Murtaugh and Bragan, along with right fielder Stan Benjamin, all were among the worst regular starters in the Majors. Returning hero Chuck Klein was in the second of five years of his third stint with the team, hitting just .123 with one homer. The Phillies retro-actively ranked lasted in Total Zone defensive measures in the National League while trotting out one of the league’s worst defenses.

The ’41 squad had a solid pitching squad in comparison to our previous two entries on the list, which speaks volumes about just how bad this offense was. 21-year old Johnny Podgajny lead the squad with 181.1 IP, nine wins, 24 starts, and eight complete games while posting a 4.62 ERA. 24-year old Ike Pearson led the team in ERA at 3.57 finishing 30 out of the 46 games in which he appeared.
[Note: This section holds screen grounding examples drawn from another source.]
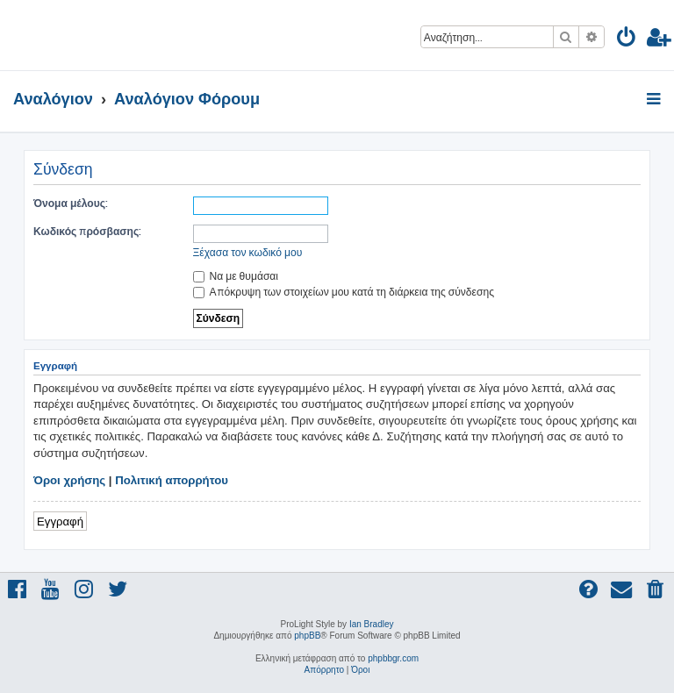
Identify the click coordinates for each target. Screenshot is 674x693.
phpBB (307, 635)
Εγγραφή (60, 520)
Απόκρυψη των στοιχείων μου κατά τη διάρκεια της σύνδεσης (343, 291)
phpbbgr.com (393, 658)
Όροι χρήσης (69, 480)
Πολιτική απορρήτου (171, 480)
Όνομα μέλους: (70, 203)
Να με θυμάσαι (236, 275)
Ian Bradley (371, 624)
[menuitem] (627, 40)
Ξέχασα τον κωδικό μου (248, 252)
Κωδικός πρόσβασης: (87, 231)
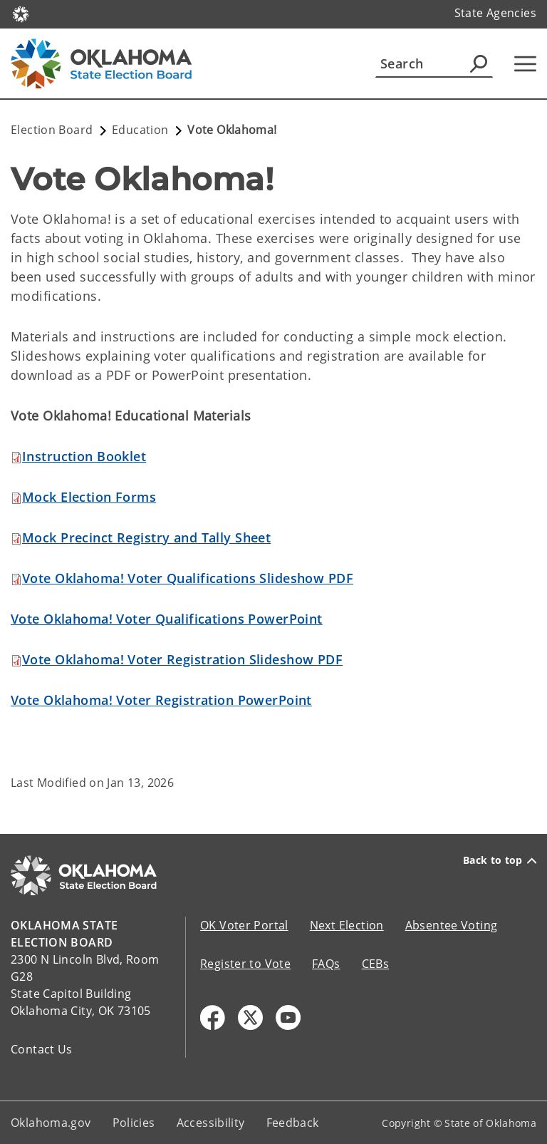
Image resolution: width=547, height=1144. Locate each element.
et (84, 456)
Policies (134, 1122)
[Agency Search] (478, 63)
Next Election (347, 925)
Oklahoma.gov (51, 1122)
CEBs (376, 964)
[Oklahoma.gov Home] (21, 13)
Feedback (292, 1122)
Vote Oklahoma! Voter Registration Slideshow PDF (182, 659)
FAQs (326, 964)
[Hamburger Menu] (525, 64)
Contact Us (42, 1049)
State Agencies (495, 13)
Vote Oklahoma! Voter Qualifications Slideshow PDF (187, 578)
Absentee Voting (451, 925)
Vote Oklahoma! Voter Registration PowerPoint (161, 699)
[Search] (434, 63)
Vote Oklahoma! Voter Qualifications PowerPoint (167, 618)
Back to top (499, 860)
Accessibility (211, 1122)
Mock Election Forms (89, 496)
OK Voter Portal (244, 925)
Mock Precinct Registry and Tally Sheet (146, 537)
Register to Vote (245, 964)
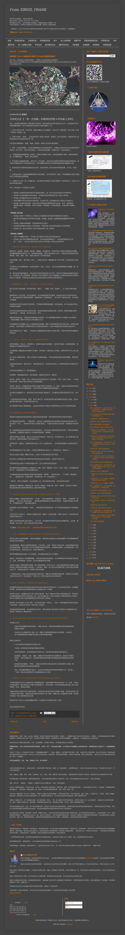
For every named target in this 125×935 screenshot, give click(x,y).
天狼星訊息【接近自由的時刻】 (100, 449)
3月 (92, 543)
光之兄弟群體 (65, 41)
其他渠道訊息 (20, 41)
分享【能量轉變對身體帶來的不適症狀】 (101, 231)
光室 (114, 41)
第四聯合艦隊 (90, 858)
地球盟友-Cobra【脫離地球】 (99, 471)
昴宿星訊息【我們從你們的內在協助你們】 (100, 267)
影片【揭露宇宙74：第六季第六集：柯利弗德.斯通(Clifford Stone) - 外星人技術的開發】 (102, 467)
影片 (55, 41)
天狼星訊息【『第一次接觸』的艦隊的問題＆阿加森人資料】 (102, 479)
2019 (90, 388)
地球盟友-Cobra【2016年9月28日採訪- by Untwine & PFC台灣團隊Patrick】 (102, 517)
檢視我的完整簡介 (15, 893)
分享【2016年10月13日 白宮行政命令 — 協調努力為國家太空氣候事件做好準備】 (102, 458)
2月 (92, 545)
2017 (91, 394)
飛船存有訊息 (64, 45)
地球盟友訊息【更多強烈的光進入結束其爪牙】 (101, 287)
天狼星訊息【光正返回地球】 (106, 210)
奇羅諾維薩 (107, 45)
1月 (92, 548)
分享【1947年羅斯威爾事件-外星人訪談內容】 (106, 306)
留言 (68, 907)
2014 (91, 555)
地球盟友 (96, 45)
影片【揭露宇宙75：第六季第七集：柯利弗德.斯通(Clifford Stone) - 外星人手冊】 (102, 444)
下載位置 (95, 617)
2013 (90, 558)
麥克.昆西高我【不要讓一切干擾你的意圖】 (102, 501)
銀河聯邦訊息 (50, 45)
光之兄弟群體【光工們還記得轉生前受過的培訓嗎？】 (102, 415)
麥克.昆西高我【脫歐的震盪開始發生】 (100, 248)
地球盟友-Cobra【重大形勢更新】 (101, 493)
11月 (92, 403)
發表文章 (69, 903)
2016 (90, 397)
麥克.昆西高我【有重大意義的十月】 (102, 427)
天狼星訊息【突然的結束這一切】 (101, 490)
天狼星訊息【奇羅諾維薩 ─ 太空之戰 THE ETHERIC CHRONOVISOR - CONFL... (102, 432)
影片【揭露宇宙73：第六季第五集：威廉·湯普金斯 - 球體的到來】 (102, 487)
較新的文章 (13, 722)
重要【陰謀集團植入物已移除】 (100, 424)
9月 (92, 525)
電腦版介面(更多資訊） (25, 32)
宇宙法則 (38, 45)
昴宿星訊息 (105, 41)
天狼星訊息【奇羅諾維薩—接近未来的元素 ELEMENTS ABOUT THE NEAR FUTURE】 (102, 438)
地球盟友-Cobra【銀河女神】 (106, 361)
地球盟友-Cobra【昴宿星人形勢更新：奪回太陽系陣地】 (102, 452)
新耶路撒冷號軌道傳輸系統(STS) (44, 528)
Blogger (69, 924)
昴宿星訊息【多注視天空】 (98, 505)
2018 (90, 391)
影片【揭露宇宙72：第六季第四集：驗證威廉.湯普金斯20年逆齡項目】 (102, 511)
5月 (92, 537)
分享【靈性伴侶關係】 (97, 521)
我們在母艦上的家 (23, 528)
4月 (92, 540)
There wasn’t anyone outright horrible among the pitching stable but Cy Blanton (no relation) went 6-13 with a 4.51 ERA and Si Johnson went 5-12 with a 4.52 ERA. Despite leading the starting pitchers with a 3.97 ERA, Lee Grissom posted a 3-12 record. The ’41 Phils ranked 14th out of 16 in the Majors in ERA and 13th in FIP, both times finishing last in the National League.

Much like the Phillies teams of years later, the Phillies traded their emerging stars just a bit too soon. Etten was traded to the Yankees following the 1942 season and won a World Series ring with them in 1943, becoming an All-Star, while leading the AL in homers in 1944. Lithwhiler received MVP votes in ’41 and would become an All-Star in 1942 before being traded midway through the 1943 season to the Cardinals. Lithwhiler and Etten would cross paths in the 1943 World Series, coming up on the short end of the stick before winning a World Series ring of his own in 1944. Lithwhile would serve his country for the 1945 season but returned and hit .277/.361/.448 in six post-war seasons.

Similarity to 2015 Phillies: The similarities are there but not as much as the ’61 or ’45 Phillies. This is the team the 2015 could have been had Cesar Hernandez and Freddy Galvis fell flat on their face and Maikel Franco been not as productive out of the gate, almost like a Ghost of Christmas Past. The other similarities are there: younger line-up with veterans on their way out with one of the most-feared sluggers of six to seven years prior winding down his career and a pitching staff full of young starters with limited upside mixed with veteran journeyman.

(Author’s note: Lithwhiler was a notable baseball figure well beyond his time in the Major Leagues. Lithwhiler became a coach, scout, author of baseball instructional books, and more living a 95-year life full of teaching and baseball. Lithwhiler has a number of notable achievements that are relatively unknown to most baseball fans: he is credited for being the first to use a state trooper’s radar gun while coaching at Florida State University, invented diamond dry, and inventing a bunting training bat. Lithwhiler released a great memoir before passing with a foreward by Stan Musial that is difficult to find but is worth the hunt and the money.)